Allí es donde aparecen los aportes “por izquierda”, ya sea desviando fondos públicos —lisa y llanamente un robo— o aceptando millonadas de empresas como Odebrecht, que luego exigirán oportunas prebendas. Nada es gratuito, desde ya. Como se dice, “una mano lava a la otra y las dos lavan la cara”.

Por eso, desde los inmemoriales tiempos de la política argentina la financiación de los partidos ha estado teñida de escándalo.

Durante los albores del menemismo todo estalló por los aires cuando se conocieron las valijas de Amira Yoma, provenientes del narcotráfico sirio. Fueron las que ayudaron a Carlos Menem a ser presidente de la Nación, blanqueo mediante.

Diez años más tarde, la campaña Duhalde-Ortega quedó manchada por el dinero del Cartel de Juárez, comandado por el entonces “Señor de los Cielos”, Amado Carrillo Fuentes.

Apenas ocho años después, en 2007, se supo que, para llegar a la presidencia, Cristina Kirchner fue financiada por la mafia de los medicamentos y los traficantes de efedrina. Y así sucesivamente.

Está claro que el sistema no funciona, ni funcionará. ¿Por qué entonces nadie hace nada para cambiarlo? ¿No hay una tremenda hipocresía por parte de la clase política, que condena la corrupción por un lado pero calla por el otro, cuando le conviene?
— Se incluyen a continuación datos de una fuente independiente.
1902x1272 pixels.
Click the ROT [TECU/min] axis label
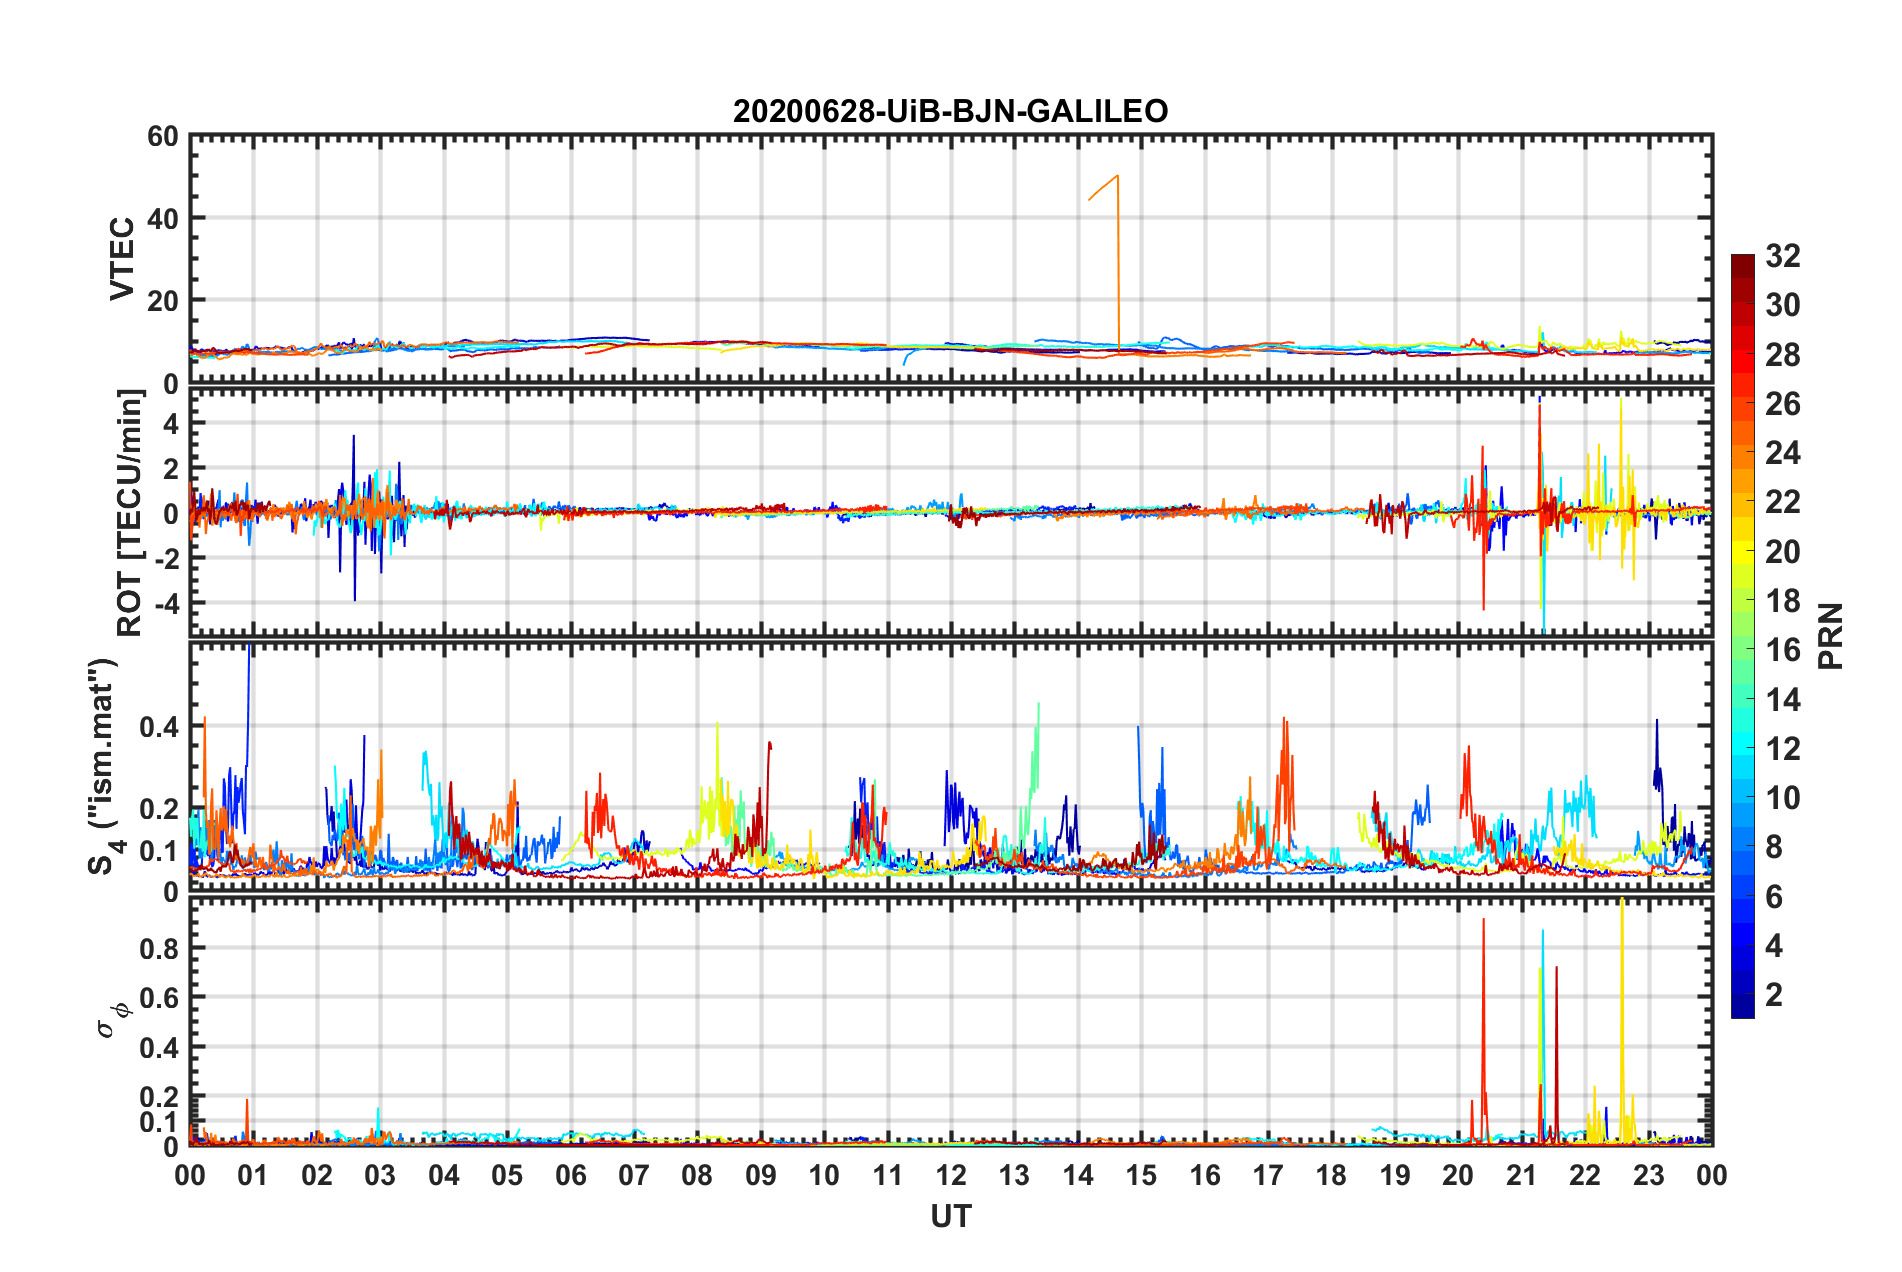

Se trata de una cuestión cultural: la corrupción suele ser condenada cuando se da en grandes proporciones pero no cuando aparece en pequeños hechos cotidianos. Ese concepto está equivocado, por eso la Argentina no logra salir de su propia trampa.

¿Cómo explicarle a un chico que está mal robar mentir si es lo que observa cada día por parte de sus propios padres? La coima a un policía para que no haga una multa, la avivada en la cola del supermercado, la compra de un celular robado, etc. ¿No son acaso actos de corrupción?

Un chico que crece en ese ambiente, ¿qué se supone que hará de su vida? ¿Será un tipo honesto o deshonesto? La respuesta es obvia.

Hasta que no se revierta esa situación, es imposible que no sigan estallando escándalos de corrupción. Ciertamente, sería un milagro.

No solo hay que ampliar los estándares actuales de ética y moral vernáculos, sino que además urge imponer “deontología” como materia desde los primeros años de la educación primaria.

Es una senda que llevará décadas, pero que debe empezar a transitarse ya mismo. Al mismo tiempo, habrá que empezar a controlar con más fuerza los hechos que involucran a la cosa pública.

La ausencia de involucramiento ciudadano en el control gubernamental, es inversamente proporcional al crecimiento de la corruptela local.

Como bien dijo alguna vez Ludwig von Mises, “la corrupción es un mal inherente a todo gobierno que no está controlado por la opinión pública”.